Given a conception of a being that does in fact specify a real being, its CONSTITUTION defines a range of states it may be in that are consistent with the conception. These are the POSSIBLE STATES for the being.

POSSIBILITY defines the states a being may be in. This is real possibility and since we will identify different kinds of possibility it is called REAL POSSIBILITY. When ‘possibility’ is not modified, it will generally mean ‘real possibility’.

An ACTUAL STATE of a being is a possible state. A possible state is not necessarily realized and so the range of actual states is included in (less than or equal to) the range of possible states.

An IMPOSSIBLE state for a being is defined by a variation of the conception that lies outside the possible—i.e., that lies outside the constitution.

UNIVERSAL POSSIBILITY is possibility for the universe. Universal possibility is real possibility for all beings as a compound being.
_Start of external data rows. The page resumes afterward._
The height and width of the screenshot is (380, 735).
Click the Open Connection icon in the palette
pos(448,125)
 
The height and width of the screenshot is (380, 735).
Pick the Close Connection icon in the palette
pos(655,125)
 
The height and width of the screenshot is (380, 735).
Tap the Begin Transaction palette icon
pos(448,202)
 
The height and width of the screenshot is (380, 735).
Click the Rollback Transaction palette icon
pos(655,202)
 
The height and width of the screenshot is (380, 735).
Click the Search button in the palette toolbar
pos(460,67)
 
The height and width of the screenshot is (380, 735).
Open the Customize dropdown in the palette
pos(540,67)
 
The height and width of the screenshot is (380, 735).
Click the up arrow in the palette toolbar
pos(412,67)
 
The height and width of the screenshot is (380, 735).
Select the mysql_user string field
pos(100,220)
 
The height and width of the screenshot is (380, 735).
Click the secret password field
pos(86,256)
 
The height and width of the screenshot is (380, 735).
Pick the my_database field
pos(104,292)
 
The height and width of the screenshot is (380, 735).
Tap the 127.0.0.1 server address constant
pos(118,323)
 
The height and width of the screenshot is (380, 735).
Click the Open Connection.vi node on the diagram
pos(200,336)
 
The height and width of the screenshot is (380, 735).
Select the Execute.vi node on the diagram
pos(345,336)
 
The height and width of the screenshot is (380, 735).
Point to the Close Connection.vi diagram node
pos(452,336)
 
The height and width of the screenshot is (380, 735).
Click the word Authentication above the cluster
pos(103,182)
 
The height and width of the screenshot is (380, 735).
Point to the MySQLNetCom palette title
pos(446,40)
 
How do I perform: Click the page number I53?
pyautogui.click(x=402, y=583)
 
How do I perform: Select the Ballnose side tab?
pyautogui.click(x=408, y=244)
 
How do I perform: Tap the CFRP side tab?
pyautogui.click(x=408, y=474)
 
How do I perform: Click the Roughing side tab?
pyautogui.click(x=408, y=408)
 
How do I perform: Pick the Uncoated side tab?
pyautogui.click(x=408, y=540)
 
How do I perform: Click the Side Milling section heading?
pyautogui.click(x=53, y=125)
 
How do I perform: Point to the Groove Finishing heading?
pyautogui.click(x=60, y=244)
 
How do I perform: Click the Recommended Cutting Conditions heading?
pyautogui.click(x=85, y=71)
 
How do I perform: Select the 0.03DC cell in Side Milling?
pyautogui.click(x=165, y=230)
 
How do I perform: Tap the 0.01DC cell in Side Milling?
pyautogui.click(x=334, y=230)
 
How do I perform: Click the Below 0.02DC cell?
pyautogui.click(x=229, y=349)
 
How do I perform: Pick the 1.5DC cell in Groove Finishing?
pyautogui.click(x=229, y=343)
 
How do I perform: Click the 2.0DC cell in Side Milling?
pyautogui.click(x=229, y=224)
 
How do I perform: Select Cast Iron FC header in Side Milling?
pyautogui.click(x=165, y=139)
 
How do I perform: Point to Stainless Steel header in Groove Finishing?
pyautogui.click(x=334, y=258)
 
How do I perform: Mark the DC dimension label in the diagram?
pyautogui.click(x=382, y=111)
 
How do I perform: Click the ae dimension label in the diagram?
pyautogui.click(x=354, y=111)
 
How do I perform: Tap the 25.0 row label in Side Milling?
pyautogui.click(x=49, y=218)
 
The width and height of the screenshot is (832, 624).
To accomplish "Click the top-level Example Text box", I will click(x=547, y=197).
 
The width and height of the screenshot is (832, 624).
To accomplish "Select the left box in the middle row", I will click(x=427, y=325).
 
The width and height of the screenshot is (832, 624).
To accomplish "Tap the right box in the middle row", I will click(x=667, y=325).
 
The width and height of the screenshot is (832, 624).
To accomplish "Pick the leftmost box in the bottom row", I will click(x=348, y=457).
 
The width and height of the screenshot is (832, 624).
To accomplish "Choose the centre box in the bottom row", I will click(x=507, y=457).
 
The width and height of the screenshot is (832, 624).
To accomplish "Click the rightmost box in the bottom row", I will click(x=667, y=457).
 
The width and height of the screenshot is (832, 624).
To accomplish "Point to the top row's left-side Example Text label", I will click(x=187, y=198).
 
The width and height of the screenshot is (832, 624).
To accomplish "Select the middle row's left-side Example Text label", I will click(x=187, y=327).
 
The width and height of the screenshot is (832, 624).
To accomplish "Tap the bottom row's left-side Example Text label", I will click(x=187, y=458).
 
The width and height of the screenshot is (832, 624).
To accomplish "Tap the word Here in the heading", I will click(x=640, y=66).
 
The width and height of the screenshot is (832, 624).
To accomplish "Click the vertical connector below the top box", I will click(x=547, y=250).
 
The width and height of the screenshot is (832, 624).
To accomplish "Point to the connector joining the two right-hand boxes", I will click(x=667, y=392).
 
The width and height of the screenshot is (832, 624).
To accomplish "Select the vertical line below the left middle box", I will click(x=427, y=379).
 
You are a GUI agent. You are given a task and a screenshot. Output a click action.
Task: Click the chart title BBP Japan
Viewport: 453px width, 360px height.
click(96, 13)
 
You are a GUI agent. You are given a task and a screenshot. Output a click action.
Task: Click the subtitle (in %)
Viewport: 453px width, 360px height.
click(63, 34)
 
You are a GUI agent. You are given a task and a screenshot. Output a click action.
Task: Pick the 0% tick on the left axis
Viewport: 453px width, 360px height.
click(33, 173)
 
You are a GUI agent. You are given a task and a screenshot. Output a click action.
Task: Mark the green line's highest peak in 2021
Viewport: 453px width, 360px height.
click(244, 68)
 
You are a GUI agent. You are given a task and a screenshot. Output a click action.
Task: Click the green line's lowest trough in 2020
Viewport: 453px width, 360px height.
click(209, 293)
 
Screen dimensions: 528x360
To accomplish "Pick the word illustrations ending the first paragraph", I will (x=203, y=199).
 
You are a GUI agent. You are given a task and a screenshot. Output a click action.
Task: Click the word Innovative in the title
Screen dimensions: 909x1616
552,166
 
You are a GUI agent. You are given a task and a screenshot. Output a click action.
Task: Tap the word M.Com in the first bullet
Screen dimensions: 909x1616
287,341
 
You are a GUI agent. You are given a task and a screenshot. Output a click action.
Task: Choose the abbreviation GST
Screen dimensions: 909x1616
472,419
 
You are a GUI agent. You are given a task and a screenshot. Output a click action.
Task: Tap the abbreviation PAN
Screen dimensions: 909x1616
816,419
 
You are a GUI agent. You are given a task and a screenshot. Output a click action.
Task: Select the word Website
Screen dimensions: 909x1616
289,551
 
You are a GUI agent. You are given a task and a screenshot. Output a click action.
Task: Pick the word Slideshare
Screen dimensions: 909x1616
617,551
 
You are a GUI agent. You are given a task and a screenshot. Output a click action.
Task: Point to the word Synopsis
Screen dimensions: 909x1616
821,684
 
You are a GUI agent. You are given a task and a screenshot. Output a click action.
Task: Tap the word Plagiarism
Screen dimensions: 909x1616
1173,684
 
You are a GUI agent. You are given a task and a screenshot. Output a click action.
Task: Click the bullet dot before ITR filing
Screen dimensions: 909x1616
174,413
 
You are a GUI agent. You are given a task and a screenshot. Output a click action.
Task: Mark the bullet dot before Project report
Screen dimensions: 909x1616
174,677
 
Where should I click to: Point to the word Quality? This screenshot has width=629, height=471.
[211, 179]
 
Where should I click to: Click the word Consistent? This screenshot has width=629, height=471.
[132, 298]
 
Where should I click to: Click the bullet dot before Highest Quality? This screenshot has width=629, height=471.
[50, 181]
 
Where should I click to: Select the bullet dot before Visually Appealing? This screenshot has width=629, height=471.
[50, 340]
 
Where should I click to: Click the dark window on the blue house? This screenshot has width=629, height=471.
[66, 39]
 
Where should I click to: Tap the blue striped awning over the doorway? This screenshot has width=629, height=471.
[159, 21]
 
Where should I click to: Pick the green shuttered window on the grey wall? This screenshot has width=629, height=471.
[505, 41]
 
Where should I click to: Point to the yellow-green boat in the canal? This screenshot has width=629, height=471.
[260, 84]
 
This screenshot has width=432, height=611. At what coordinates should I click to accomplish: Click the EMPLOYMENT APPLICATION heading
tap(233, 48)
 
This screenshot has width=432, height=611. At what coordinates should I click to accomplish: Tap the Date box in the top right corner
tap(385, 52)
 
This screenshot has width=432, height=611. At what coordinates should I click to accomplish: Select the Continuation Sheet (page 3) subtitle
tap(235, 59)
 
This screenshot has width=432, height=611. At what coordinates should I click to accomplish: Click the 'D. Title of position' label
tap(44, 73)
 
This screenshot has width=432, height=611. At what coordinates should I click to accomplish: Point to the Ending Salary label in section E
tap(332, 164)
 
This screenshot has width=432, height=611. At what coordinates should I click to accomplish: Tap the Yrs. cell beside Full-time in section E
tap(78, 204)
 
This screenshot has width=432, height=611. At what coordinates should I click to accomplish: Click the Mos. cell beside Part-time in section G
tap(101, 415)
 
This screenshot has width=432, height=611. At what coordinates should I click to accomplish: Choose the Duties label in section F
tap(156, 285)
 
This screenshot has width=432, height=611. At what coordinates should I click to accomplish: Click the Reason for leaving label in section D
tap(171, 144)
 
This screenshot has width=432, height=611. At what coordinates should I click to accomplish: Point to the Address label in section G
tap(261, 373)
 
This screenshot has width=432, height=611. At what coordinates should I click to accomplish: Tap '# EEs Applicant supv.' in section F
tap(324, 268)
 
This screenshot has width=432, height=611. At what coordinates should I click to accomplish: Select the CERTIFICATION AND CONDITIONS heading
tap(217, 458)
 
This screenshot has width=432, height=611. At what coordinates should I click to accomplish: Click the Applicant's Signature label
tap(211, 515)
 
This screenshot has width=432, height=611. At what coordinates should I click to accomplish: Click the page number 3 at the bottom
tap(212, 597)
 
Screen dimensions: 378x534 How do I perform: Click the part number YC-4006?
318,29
Given a PATTERN of form or behavior in the world, our conception of it is a NATURAL LAW or law of nature or, simply, LAW. While the term ‘natural law’ refers to a conception or reading, as long as it does not result in confusion, we use the term ‘natural law’ to refer to the pattern immanent in nature. Therefore we may say that such natural patterns and laws have Being. Note: there are other criteria that are generally required for the term ‘natural law’ is applied but they are not important to this discussion of possibility.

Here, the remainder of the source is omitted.